For our existing customers there are a couple features we are retiring that you should know about.
We are taking our Lightroom integrated approach that has been very popular with our Mosaic View product and expanding it to include online RAW photo backup.
Our photo viewing app has also gotten a complete redesign. The new version of the App is faster, more stable, and also works on smartphones including the iPhone. You will also be able to see which photos are backed up from the Mosaic App.
Backing up using Lightroom data has a lot of advantages including the ability to better manage your cloud backups.
Photographers take a lot of photos (and videos) that generate a lot of data. As any photographer knows, not every photo is amazing…. or even good. One of the things we love about Lightroom is the ability to keep track of your “good photos”.
Many customers said to us that they didn’t want to pay to have their 50 bracketed photos backed up when really they only cared about the 1 complete HDR image. Why not automated this process?

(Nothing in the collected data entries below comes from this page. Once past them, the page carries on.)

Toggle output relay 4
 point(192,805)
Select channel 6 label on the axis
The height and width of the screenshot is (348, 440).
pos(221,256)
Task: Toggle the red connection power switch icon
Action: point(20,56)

Backing up images within Lightroom allows the flexibility to backup automatically by Lightroom metadata. You will be able to backup using stars, flags, dates, and/or collections automatically and easily. Or just automatically backup everything in Lightroom. This keeps your costs down while giving you all of the benefits of an automated backup solution.
This does however mean we will no longer backup any documents that are not in Lightroom.
If you are a current customer who uses Aperture, you are most likely asking, what about us? We are sorry to say we will not be supporting Aperture moving forward.
Another major change with this release is that we are moving our data infrastructure from our own servers and data center to Amazon. When we first launched Mosaic there was no scalable, offsite, redundant and cost effective cloud storage solution for photographers. So we built it. This changed when Amazon launched their Glacier service.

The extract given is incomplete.